> Atividade
Transcreva, sem alterações, o trecho da crítica abaixo que começa em "Escrito não apenas" e termina em "enxergava aquelas pessoas.".

> Texto fornecido
──────────────────────────────

Durante o Festival Varilux de Cinema Francês 2019

De boas intenções, o inferno está cheio. Ok, talvez existam formas menos óbvias e mais criativas de começar uma crítica de um filme chamado “Boas Intenções”, mas a verdade é que nenhuma frase seria capaz de descrever melhor este novo trabalho do cineasta Gilles Legrand do que o ditado popular que acabei de mencionar. E quando vi, ainda nos primeiros vinte minutos do longa, uma cena onde a protagonista chega para um grupo de refugiados e falha em se provar desconstruída, gerando uma enorme discussão entre os imigrantes ali presentes, me dei conta de que aquilo ironicamente resumia todos os esforços de Legrand, que, por mais nobres que fossem, acabavam resultando num caos absoluto.

Escrito não apenas por Legrand, mas também por Léonore Confino“Boas Intenções” gira em torno de Isabelle, uma professora de francês que trabalha em um centro de serviços humanitários e, assim, acaba interagindo com diversos imigrantes que vieram refugiados de seus países. Ao ser convocada para alfabetizá-los, Isabelle se depara com várias dificuldades e aos poucos vai conhecendo as personas por trás das nacionalidades que representam, percebendo que todos aqueles estereótipos criados ao redor das mais diversas culturas do mundo não passam de visões preconceituosas e quebrando gradualmente a maneira xenófoba com que enxergava aquelas pessoas.

Ou pelo menos é isso que o filme acredita estar fazendo. Sim, porque o objetivo de “Boas Intenções” é mostrar como uma mulher (europeia, diga-se de passagem) pode aprender a desconstruir seus preconceitos através da convivência com pessoas pertencentes a cultura diferente – tudo isso através do bom humor; o que é apropriado, já que a comédia costuma ser uma forma eficaz de discutir temas sérios. Na teoria, as ambições de Legrand e Confino são admiráveis; na prática, porém, os roteiristas demonstram não entender o básico de uma boa piada politicamente incorreta: o “alvo” deve ser não a vítima ridicularizada, mas a ignorância de quem está ridicularizando. Uma coisa é rir do preconceito; outra coisa é rir das vítimas de preconceito. Trata-se de uma diferença sutil, porém fundamental para entender o fracasso deste longa, que, embora pose de “desconstruído”, nada mais faz do que reforçar velhos estereótipos.

──────────────────────────────

(Registros salvos)
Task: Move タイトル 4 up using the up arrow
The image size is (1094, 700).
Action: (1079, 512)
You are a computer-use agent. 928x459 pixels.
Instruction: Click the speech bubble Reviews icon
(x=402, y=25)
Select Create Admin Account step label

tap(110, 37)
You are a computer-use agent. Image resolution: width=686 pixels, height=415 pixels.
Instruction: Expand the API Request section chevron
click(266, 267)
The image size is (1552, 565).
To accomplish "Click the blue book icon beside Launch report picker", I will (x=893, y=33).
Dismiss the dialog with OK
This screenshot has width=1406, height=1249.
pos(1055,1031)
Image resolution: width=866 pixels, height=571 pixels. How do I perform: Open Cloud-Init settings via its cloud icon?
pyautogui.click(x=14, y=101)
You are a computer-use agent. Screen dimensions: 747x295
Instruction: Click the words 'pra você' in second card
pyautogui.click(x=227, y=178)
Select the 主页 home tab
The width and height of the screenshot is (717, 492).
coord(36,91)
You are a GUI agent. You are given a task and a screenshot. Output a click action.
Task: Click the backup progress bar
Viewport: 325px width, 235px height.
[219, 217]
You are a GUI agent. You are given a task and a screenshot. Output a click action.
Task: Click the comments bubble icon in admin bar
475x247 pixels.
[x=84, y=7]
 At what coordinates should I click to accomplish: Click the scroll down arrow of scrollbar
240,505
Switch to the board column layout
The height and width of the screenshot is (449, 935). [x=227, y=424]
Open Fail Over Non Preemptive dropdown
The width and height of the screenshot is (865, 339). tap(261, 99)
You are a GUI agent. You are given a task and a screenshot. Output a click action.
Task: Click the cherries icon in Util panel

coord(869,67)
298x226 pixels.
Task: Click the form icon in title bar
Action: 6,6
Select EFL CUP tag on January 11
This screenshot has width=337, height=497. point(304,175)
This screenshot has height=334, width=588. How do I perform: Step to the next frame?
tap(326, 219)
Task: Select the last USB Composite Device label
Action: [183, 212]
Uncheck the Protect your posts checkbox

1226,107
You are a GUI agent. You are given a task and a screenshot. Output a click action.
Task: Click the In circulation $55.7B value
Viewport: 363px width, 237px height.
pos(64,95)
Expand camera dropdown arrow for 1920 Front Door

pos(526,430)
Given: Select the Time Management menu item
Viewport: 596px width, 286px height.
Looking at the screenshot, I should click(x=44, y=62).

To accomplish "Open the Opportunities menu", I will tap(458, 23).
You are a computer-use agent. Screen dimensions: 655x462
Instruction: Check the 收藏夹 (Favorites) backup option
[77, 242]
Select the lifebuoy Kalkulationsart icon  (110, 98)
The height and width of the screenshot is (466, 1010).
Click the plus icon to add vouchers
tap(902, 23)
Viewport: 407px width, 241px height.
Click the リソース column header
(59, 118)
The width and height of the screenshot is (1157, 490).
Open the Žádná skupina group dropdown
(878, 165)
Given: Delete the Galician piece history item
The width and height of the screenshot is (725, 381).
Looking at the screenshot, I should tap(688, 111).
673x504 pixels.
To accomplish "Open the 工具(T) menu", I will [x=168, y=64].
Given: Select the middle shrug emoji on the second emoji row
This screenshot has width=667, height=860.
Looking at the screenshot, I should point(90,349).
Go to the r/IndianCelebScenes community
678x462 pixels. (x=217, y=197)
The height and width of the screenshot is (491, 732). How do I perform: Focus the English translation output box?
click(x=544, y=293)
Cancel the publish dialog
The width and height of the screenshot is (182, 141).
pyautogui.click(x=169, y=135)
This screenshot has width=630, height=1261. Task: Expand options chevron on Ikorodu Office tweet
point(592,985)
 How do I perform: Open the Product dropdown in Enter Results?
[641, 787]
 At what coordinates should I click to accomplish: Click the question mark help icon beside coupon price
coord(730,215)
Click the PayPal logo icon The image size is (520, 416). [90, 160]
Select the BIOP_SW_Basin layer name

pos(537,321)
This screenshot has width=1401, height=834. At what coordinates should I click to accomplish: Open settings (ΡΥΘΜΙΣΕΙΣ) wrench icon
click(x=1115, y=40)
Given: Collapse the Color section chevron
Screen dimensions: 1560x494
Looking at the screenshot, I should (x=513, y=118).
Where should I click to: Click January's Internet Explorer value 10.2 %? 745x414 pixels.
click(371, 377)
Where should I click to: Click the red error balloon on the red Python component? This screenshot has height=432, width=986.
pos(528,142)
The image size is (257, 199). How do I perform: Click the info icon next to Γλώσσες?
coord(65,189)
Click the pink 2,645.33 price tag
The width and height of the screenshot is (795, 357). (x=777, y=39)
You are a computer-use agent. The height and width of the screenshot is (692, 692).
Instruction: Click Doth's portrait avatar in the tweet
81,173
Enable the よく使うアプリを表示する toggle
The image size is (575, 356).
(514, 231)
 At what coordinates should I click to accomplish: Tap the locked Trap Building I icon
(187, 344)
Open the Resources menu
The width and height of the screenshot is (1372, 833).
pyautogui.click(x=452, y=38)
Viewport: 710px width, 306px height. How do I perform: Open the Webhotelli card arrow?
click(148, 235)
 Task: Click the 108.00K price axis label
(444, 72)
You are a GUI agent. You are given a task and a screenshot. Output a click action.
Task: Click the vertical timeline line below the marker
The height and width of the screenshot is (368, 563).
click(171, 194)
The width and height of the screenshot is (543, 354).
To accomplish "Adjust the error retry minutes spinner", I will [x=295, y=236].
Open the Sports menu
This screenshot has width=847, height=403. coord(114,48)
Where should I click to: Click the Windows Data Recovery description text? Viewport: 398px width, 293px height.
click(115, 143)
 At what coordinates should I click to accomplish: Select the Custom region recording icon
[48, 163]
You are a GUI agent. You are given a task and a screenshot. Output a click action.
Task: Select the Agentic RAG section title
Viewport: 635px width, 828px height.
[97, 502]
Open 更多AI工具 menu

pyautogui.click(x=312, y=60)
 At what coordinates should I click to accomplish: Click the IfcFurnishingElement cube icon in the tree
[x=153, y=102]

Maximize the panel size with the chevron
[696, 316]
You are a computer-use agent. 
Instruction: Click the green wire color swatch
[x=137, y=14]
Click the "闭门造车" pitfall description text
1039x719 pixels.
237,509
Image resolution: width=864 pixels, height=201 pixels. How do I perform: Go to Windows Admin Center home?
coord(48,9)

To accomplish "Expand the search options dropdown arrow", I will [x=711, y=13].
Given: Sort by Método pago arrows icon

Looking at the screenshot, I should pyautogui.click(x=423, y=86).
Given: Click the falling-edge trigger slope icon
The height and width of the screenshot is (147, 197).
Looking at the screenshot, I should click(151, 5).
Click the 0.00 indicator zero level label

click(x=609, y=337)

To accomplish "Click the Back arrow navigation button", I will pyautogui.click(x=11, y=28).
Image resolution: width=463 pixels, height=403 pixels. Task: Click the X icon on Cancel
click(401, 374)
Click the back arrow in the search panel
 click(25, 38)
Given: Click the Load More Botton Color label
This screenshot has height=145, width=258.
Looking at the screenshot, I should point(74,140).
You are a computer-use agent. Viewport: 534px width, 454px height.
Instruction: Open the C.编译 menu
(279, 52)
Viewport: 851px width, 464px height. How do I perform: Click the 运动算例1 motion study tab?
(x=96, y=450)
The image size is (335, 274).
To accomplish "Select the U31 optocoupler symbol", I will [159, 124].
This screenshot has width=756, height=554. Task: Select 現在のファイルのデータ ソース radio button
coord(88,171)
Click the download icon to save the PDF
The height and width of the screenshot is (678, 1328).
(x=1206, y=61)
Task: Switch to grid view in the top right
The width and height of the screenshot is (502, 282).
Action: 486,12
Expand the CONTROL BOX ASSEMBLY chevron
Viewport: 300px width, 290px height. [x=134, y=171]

──────────────────────────────

> Problema resolvido
Escrito não apenas por Legrand, mas também por Léonore Confino“Boas Intenções” gira em torno de Isabelle, uma professora de francês que trabalha em um centro de serviços humanitários e, assim, acaba interagindo com diversos imigrantes que vieram refugiados de seus países. Ao ser convocada para alfabetizá-los, Isabelle se depara com várias dificuldades e aos poucos vai conhecendo as personas por trás das nacionalidades que representam, percebendo que todos aqueles estereótipos criados ao redor das mais diversas culturas do mundo não passam de visões preconceituosas e quebrando gradualmente a maneira xenófoba com que enxergava aquelas pessoas.